One of the most important advantages, though, is that the method can link plasmids and mobile elements to specific strains, he said. This is important because plasmids can contain antibiotic resistance genes or virulence factors, and it would be helpful  to know which strain in a sample they belong to. Metagenomic sequencing methods that rely on coverage levels to link plasmids to their hosts are often not effective because plasmids can replicate independently of its host. However, plasmids do contain the same methylation patterns as their host.

The researchers demonstrated that when they transformed Escherichia coli and Helicobacter pylori with a plasmid from an E. coli strain, they could pick apart the strains and match the plasmid to its host based on the methylation profile.

They further demonstrated this on simulated metagenomic samples of between 20 and 200 different strains, as well as on a mouse gut microbiome, in which they identified 19 mobile genetic elements and conclusively matched eight to their corresponding host.

Stephan Schuster, research director at the Singapore Center on Environmental Life Sciences Engineering at Nanyang Technological University, who was not affiliated with the study, said that the ability to link plasmids to their host genome was a particular advantage of the method. "It's a nicely done and very interesting study," he said.

He speculated that the method's applications could include studying microbial samples on biofilms, and that it could have medical applications, like analyzing dental plaque, or looking for the presence of pathogens on a catheter or other type of device that would be implanted.

For such applications, he said, there would be a limited number of microbes that would have to be teased apart, and methylation signatures could be a good way of doing that since it would also be able to tie in the plasmids. However, he questioned whether the resolution would be high enough for really complex environmental samples.

Fang concurred that initially, the best applications would be for low- and medium-complexity samples. Another issue, he said, is that the per-base cost of sequencing with PacBio is still higher than with shorter read sequencing systems. It would likely cost about twice as much to use the PacBio methylation approach on a sample versus shotgun sequencing on an Illumina instrument, he estimated.

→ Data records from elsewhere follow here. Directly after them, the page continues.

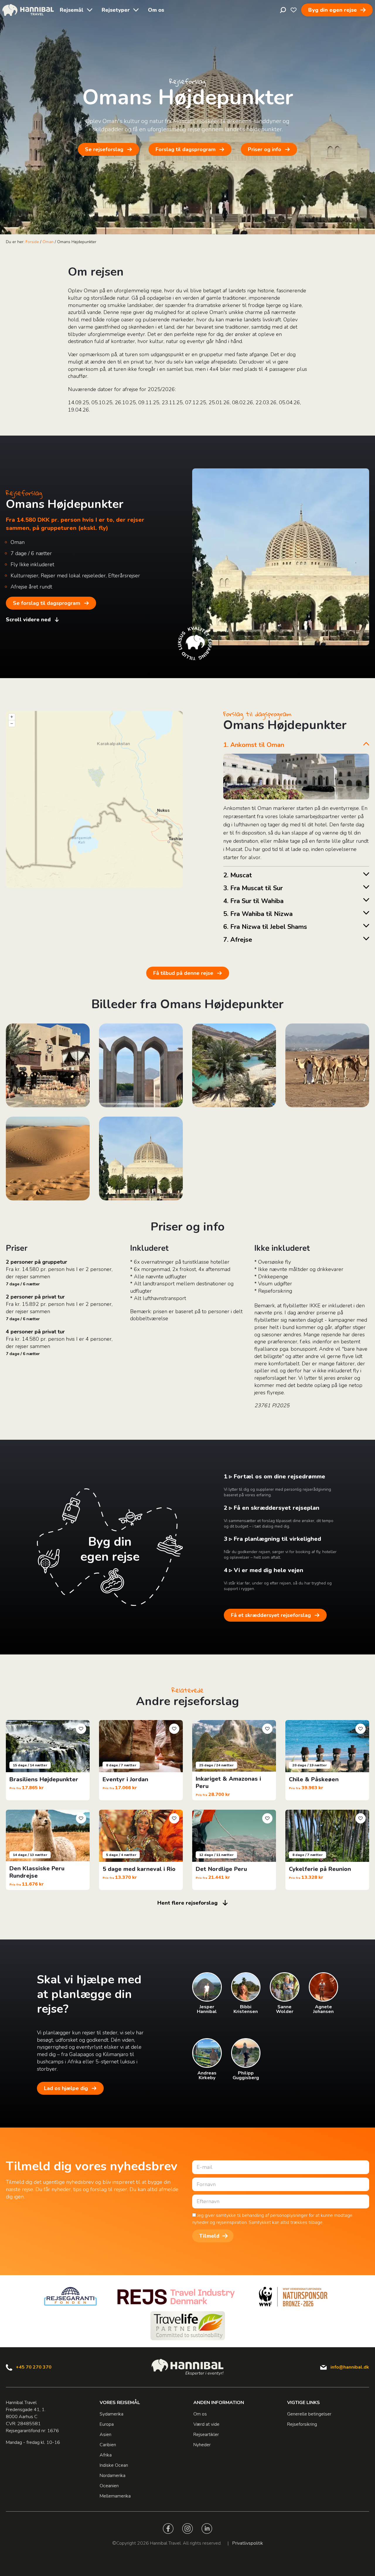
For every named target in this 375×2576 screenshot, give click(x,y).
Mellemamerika (115, 2496)
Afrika (106, 2455)
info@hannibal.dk (349, 2367)
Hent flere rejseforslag (187, 1902)
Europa (107, 2424)
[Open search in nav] (283, 10)
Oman (48, 242)
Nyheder (202, 2445)
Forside (32, 242)
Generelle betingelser (309, 2414)
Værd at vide (206, 2424)
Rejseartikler (206, 2434)
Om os (156, 9)
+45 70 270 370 (34, 2367)
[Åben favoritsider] (293, 10)
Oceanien (109, 2486)
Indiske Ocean (114, 2465)
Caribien (108, 2445)
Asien (105, 2434)
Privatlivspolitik (247, 2543)
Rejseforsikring (302, 2424)
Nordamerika (112, 2475)
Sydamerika (111, 2414)
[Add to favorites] (81, 1729)
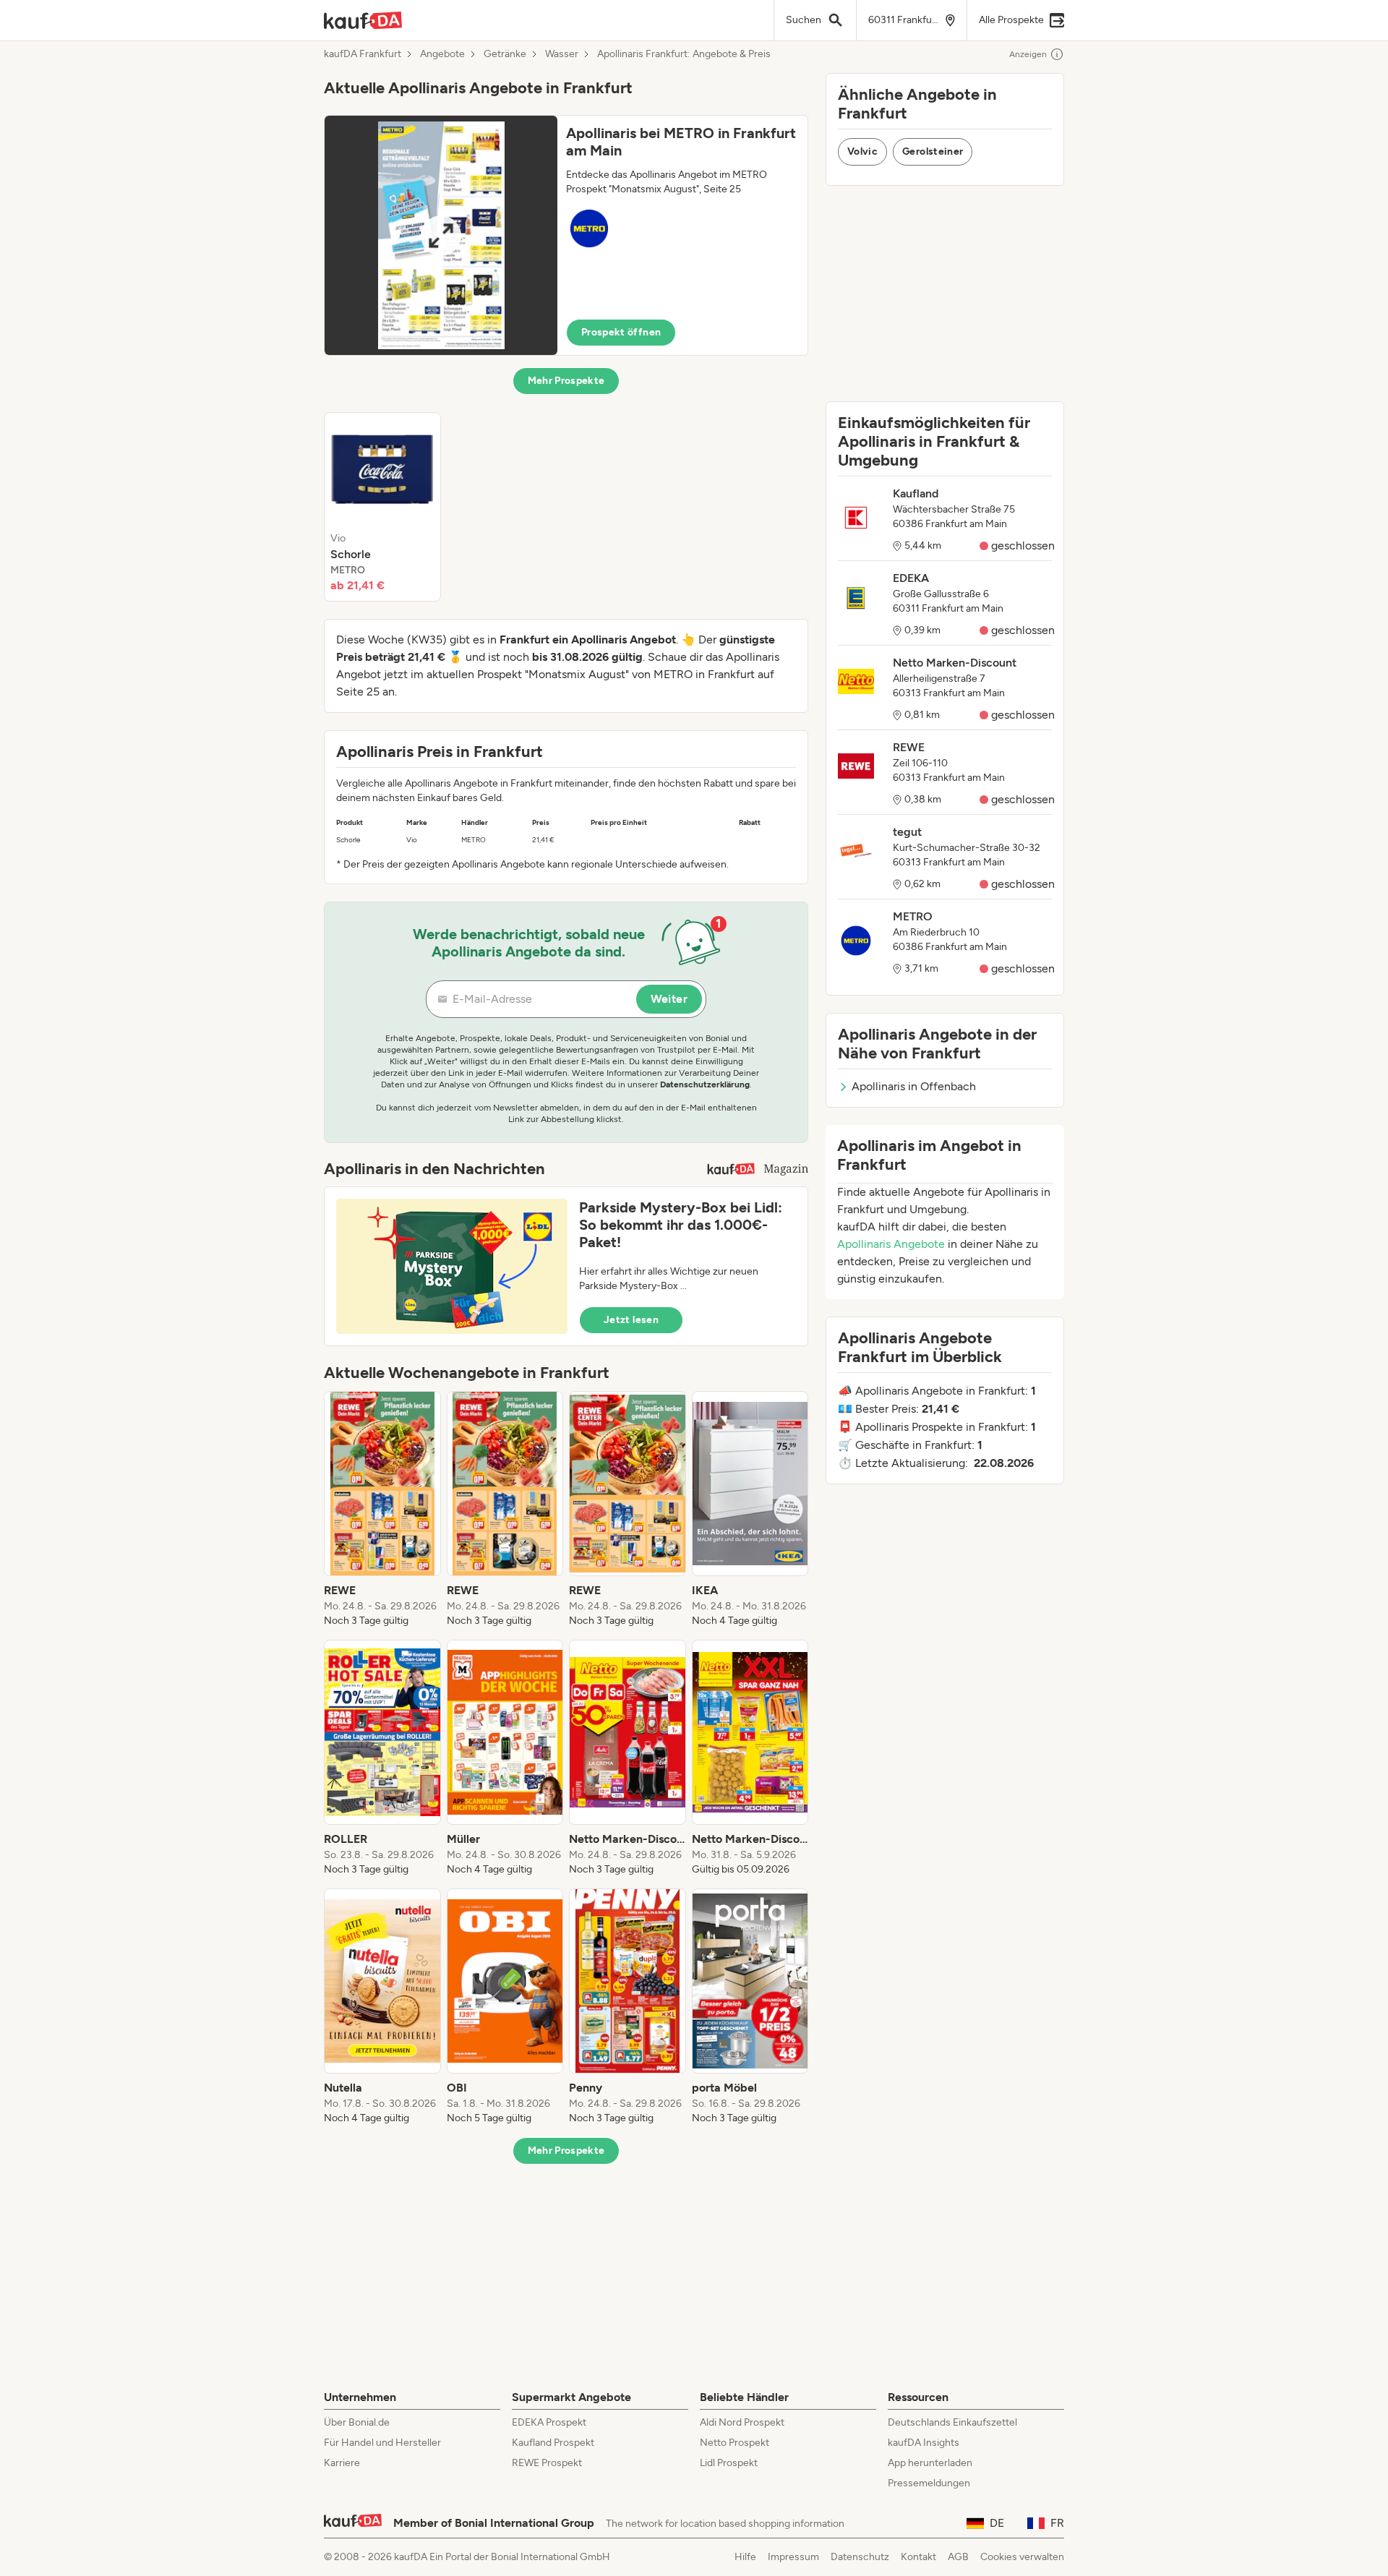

Nonetheless, he said he anticipates this method to be complementary to other methods. For instance, it could be particularly helpful in parsing a sample that contains species from the genus Bacteroidales, which he said is important for disease in the gut microbiome. The sequences of various strains are all very similar to each other but have different methylation patterns, he explained. It could also be helpful when being able to link a plasmid to its host — in order to understand antibiotic resistance, virulence, or function — is critical, he said.